*** Opening Source material ***
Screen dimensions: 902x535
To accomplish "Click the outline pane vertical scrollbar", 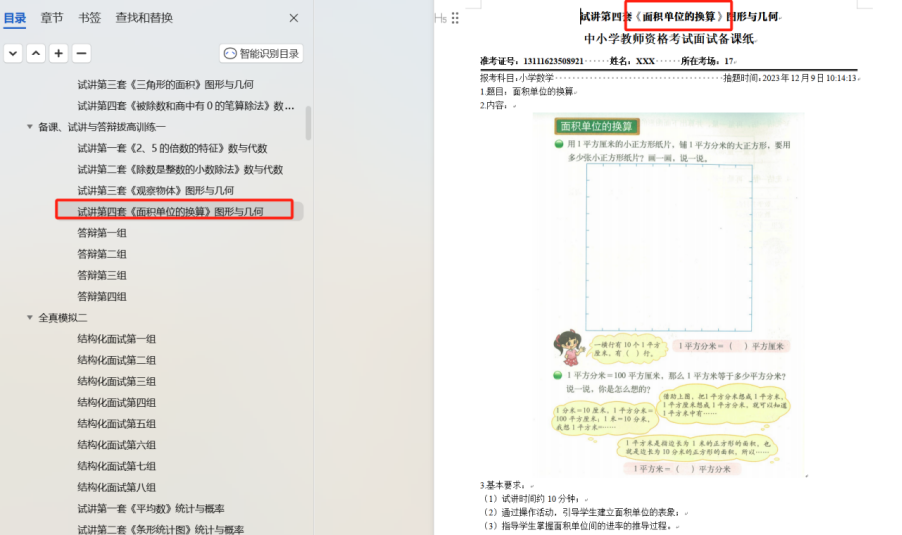I will (x=308, y=120).
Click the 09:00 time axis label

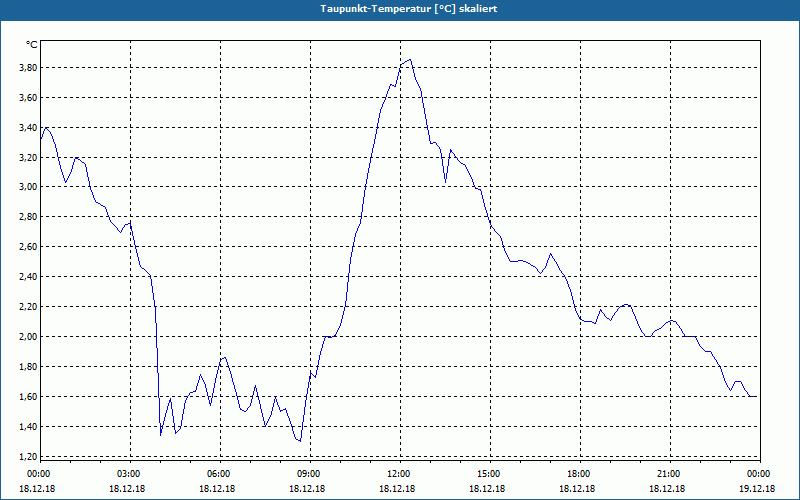click(x=309, y=474)
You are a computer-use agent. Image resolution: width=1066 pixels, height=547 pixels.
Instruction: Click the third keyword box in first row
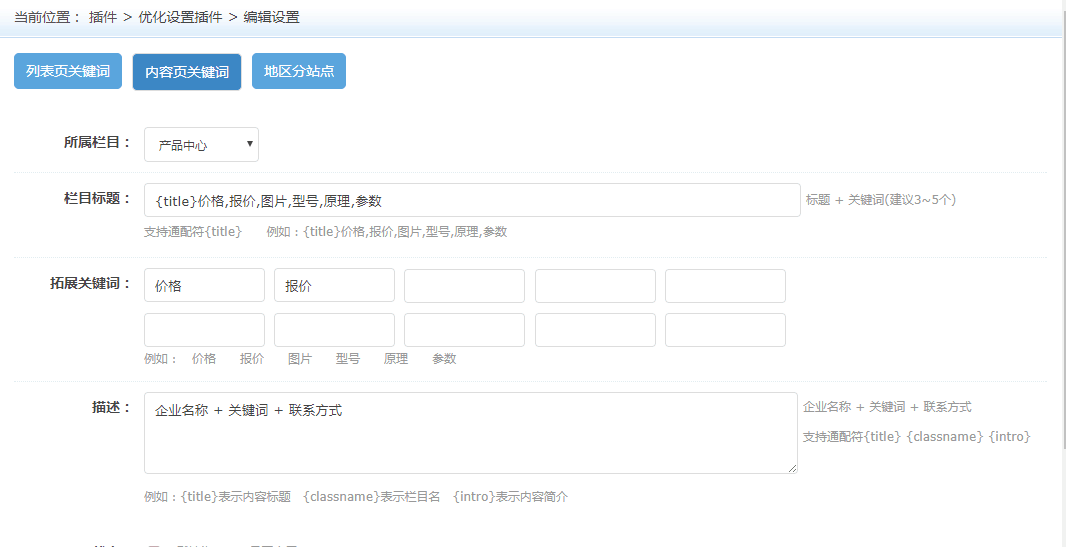point(464,286)
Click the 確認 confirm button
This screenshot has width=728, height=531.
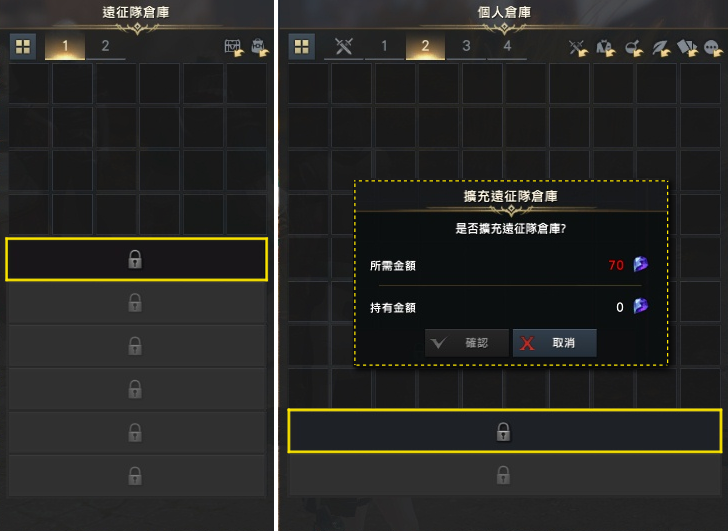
*** Closing Source material ***
-- How to complete this task --
Scan the lines above for "height", then copy every one that has it.

-- Answer to this task --
You are a computer-use agent. Image resolution: width=1066 pixels, height=547 pixels.
This screenshot has width=728, height=531.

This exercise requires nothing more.